Make TensorIterator stop promoting types by copying (#28427)
Summary:
Pull Request resolved: https://github.com/pytorch/pytorch/pull/28427
Fixes: https://github.com/pytorch/pytorch/issues/26401
This PR fixes the issue by using the newly added dynamic cast inside
`TensorIterator` so that instead of converting the type at the beginning
(which generates extra kernel launches), the `TensorIterator` do a
load-cast-compute-store for each element while looping.
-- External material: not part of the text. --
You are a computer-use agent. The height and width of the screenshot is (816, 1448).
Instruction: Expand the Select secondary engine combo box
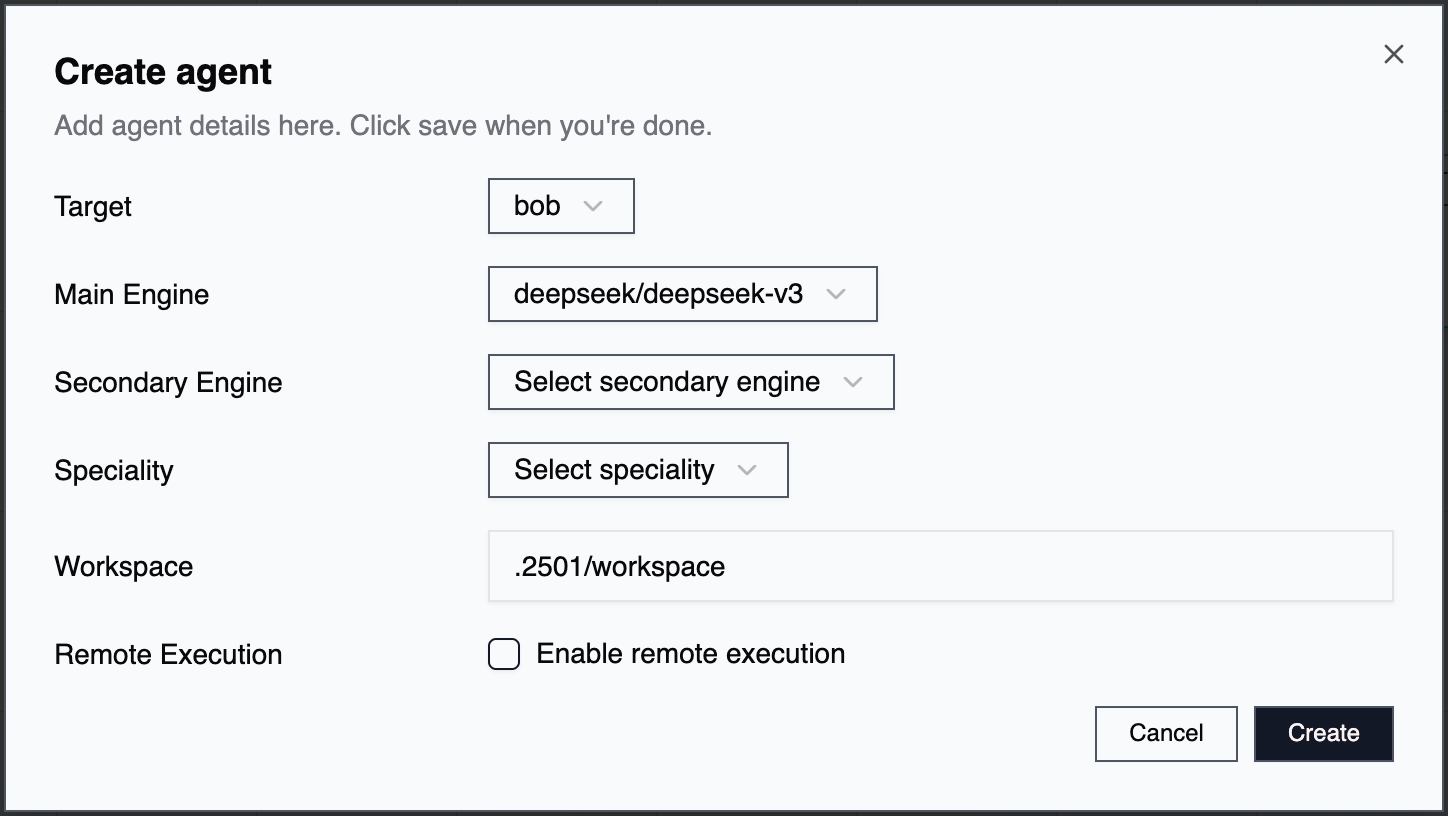tap(690, 382)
So there is only
one read and one write of memory.
**nvprof:**
```python
import torch
_100M = 100 * 1024 ** 2
r = torch.randn(_100M, dtype=torch.float32, device='cuda')
d = torch.randn(_100M, dtype=torch.float64, device='cuda')
torch.cuda.synchronize()
torch.cuda.profiler.start()
r.add_(d)
torch.cuda.profiler.stop()
torch.cuda.synchronize()
```
```
==11407== NVPROF is profiling process 11407, command:
/home/xgao/anaconda3/bin/python simple.py
==11407== Profiling application: /home/xgao/anaconda3/bin/python
simple.py
==11407== Profiling result:
Type Time(%) Time Calls Avg Min
Max Name
GPU activities: 100.00% 2.0611ms 1 2.0611ms 2.0611ms
2.0611ms
_ZN2at6native18elementwise_kernelILi512ELi1EZNS0_15gpu_kernel_implIZZZNS0_15add_kernel_cudaERNS_14TensorIteratorEN3c106ScalarEENKUlvE_clEvENKUlvE1_clEvEUlddE_EEvS4_RKT_EUliE_EEviT1_
API calls: 100.00% 1.05006s 1 1.05006s 1.05006s
1.05006s cudaLaunchKernel
0.00% 2.7740us 2 1.3870us 673ns
2.1010us cudaGetDevice
0.00% 2.3730us 1 2.3730us 2.3730us
2.3730us cudaSetDevice
0.00% 830ns 1 830ns 830ns
830ns cudaGetLastError
```
**benchmark**
```python
import torch
print(torch.__version__)
print(torch.version.git_version)
_100M = 100 * 1024 ** 2
r = torch.randn(_100M, dtype=torch.float32, device='cuda')
d = torch.randn(_100M, dtype=torch.float64, device='cuda')
torch.cuda.synchronize()
%timeit r.add_(d); torch.cuda.synchronize()
```
original
```
1.4.0a0+7d277b0
7d277b0670eb1f9098a7e098e93b20453e8b5c9f
6.83 ms ± 1.12 ms per loop (mean ± std. dev. of 7 runs, 100 loops each)
```
after
```
1.4.0a0+f0f2f65
f0f2f654cba9b8c569f0bcd583732bbc891f80b2
2.08 ms ± 139 ns per loop (mean ± std. dev. of 7 runs, 100 loops each)
```
For more benchmark, see: https://github.com/pytorch/pytorch/pull/28344
Test Plan: Imported from OSS
Differential Revision: D18170997
Pulled By: ezyang
fbshipit-source-id: 9c82c1c89583f3e6202c5d790b9b73ad9f960fad